Calculate the enthalpy of formation of acetic acid $\left(C{H}_{3}COOH\right)$ if its enthalpy of combustion is $-867kJmo{l}^{-1}$. The enthalpies of formation of $C{O}_2\left(g\right)$ and $H_{2}O\left(l\right)$ are $-393.5$ and $-285.9kJmo{l}^{-1}$ respectively.

Answer 1

Solution:-

Let enthalpy of formation of acetic acid be $xkJ/mol$.

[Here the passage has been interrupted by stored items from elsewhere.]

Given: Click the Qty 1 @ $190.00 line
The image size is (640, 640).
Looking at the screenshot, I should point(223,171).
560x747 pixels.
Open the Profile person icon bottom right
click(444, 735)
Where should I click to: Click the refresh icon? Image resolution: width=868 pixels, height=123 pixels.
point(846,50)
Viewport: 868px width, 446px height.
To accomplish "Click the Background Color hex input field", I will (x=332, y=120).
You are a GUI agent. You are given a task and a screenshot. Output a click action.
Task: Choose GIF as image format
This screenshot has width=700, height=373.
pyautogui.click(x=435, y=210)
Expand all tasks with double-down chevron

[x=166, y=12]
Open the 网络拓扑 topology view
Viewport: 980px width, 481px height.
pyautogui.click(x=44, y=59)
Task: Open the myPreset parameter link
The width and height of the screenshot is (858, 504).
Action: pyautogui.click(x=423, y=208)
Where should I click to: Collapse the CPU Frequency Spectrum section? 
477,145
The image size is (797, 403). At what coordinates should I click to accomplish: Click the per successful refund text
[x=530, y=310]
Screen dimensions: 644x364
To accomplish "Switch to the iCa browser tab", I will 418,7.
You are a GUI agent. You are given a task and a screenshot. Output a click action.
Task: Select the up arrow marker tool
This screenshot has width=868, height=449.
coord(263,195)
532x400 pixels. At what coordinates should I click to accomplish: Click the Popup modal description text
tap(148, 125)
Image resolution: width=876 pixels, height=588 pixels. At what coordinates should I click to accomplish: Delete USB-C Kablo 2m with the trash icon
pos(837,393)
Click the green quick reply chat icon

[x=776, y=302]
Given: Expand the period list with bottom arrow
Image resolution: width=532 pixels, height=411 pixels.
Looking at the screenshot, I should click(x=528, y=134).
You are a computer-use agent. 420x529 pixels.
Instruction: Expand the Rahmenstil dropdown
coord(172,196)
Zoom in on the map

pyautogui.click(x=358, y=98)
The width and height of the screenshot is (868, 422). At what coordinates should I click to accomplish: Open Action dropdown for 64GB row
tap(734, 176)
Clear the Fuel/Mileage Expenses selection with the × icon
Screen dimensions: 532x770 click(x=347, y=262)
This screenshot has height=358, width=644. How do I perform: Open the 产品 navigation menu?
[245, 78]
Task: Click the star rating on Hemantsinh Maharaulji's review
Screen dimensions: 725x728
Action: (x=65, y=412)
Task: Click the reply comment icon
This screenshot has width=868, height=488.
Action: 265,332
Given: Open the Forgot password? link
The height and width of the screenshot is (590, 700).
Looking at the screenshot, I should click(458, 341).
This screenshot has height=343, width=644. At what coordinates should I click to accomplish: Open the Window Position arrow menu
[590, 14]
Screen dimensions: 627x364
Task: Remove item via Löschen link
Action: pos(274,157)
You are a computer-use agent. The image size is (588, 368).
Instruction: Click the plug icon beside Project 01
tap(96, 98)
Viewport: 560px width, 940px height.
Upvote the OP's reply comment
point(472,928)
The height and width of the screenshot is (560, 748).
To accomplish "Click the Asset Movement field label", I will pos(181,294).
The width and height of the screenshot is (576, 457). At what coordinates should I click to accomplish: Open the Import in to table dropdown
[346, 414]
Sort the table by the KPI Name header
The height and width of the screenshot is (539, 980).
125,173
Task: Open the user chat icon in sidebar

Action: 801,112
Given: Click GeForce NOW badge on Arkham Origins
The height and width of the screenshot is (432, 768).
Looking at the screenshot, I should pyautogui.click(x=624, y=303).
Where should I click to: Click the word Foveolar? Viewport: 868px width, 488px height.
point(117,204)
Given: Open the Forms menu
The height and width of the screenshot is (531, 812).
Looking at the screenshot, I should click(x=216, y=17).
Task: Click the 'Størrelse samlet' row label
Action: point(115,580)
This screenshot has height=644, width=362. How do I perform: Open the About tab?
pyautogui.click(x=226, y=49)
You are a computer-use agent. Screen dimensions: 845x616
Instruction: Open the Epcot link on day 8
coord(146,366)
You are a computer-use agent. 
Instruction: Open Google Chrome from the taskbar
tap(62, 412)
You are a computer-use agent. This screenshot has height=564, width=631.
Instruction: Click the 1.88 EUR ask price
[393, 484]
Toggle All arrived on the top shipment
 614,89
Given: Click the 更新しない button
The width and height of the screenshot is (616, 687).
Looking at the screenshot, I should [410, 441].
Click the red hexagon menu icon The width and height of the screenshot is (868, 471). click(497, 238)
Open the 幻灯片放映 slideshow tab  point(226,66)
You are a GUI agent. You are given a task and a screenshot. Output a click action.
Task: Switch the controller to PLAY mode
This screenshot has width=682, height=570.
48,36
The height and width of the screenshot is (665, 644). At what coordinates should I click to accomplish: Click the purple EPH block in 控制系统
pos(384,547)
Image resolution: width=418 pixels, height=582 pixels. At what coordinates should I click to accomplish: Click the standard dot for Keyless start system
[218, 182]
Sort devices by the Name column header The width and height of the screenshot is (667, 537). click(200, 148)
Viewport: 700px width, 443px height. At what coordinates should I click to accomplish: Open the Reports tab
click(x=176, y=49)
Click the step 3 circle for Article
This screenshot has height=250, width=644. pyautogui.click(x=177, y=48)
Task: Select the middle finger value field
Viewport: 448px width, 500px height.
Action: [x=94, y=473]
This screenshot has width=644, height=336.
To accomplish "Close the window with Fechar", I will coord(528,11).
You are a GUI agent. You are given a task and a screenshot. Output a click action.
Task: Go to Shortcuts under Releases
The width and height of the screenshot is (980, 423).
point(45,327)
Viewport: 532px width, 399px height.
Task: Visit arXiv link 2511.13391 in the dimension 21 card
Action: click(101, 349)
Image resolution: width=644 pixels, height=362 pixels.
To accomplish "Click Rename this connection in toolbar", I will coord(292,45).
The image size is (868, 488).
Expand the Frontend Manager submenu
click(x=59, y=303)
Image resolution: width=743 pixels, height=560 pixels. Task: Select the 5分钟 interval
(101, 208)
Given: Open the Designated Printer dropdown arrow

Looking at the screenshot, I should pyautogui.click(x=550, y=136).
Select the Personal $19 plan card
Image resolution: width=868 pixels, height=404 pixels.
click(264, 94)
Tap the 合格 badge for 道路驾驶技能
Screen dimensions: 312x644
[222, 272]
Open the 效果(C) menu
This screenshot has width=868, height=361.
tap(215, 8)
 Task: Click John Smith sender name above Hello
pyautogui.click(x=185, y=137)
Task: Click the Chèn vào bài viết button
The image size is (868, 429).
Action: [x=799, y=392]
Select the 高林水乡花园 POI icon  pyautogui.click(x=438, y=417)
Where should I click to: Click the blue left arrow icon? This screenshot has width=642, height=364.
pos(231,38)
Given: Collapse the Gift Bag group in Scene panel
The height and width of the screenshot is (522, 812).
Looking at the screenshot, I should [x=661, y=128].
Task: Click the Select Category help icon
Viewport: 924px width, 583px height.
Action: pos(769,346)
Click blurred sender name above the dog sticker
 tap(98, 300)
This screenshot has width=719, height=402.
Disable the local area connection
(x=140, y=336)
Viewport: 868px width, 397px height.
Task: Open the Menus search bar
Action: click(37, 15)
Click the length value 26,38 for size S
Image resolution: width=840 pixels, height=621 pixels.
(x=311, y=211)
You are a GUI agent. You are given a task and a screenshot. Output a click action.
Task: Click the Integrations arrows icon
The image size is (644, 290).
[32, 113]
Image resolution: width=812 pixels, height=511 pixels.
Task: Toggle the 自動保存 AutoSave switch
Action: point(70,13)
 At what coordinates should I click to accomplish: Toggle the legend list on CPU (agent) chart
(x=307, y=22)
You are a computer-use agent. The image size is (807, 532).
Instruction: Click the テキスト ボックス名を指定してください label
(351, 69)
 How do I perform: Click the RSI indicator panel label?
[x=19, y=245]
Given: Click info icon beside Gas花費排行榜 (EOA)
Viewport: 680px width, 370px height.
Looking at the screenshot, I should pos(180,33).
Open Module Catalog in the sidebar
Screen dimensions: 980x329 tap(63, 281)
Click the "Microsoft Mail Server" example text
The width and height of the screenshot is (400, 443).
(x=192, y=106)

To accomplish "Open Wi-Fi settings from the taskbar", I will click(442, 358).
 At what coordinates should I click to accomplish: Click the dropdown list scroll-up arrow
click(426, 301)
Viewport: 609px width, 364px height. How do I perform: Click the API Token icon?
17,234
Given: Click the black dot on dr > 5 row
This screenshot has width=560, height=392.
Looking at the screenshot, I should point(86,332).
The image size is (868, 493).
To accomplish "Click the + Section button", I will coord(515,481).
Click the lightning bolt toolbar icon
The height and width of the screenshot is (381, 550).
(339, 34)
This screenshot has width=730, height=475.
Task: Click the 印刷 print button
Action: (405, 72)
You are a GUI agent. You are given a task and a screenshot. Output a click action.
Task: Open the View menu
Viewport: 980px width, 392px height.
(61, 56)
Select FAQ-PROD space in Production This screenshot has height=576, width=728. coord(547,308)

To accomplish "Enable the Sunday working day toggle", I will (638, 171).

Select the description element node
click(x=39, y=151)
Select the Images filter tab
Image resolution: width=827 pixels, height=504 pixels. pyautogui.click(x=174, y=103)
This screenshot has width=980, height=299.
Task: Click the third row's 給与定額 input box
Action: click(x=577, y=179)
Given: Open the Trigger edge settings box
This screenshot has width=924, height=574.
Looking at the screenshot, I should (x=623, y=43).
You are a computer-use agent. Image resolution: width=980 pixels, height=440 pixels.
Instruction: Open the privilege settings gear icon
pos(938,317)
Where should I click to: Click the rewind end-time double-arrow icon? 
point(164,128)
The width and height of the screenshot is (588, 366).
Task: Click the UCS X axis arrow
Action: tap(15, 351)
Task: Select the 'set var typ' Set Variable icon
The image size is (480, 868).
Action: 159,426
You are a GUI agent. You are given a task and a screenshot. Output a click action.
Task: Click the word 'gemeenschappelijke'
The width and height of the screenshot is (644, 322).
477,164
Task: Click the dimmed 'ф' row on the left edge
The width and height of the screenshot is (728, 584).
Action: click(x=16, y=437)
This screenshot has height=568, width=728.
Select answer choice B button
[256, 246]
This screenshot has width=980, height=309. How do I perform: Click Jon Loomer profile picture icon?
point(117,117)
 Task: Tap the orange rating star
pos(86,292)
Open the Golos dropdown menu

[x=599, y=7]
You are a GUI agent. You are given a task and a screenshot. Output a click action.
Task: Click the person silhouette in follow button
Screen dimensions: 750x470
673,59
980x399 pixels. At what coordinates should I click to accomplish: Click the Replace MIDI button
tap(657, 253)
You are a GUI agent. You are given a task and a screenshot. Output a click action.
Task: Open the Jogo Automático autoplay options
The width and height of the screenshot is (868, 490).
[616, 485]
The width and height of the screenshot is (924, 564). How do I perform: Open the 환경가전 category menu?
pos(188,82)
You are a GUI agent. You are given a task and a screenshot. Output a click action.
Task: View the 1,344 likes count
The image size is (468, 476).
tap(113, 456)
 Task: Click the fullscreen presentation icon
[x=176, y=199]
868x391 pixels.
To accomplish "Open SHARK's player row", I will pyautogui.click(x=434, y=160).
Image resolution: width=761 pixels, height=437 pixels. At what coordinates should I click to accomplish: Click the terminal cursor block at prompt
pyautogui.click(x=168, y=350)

Combustion of acetic acid-

$C{H}_{3}COOH+3{O_2}_{\left(g\right)}⟶2{C{O}_2}_{\left(g\right)}+2{H_{2}O}_{\left(l\right)}\Delta H=-867kJ/mol$

$\Delta H^0={\sum \Delta {H^0}_f}_{\left(product\right)}-{\sum \Delta {H^0}_f}_{\left(reactant\right)}$

$\therefore -867=(2\times (-393.5)+2\times (-285.9))-(x+0)$

$\Rightarrow x=-1358.8+867=-491.8kJ/mol$

Hence the enthalpy of formation of acetic acid will be $-491.8kJ/mol$.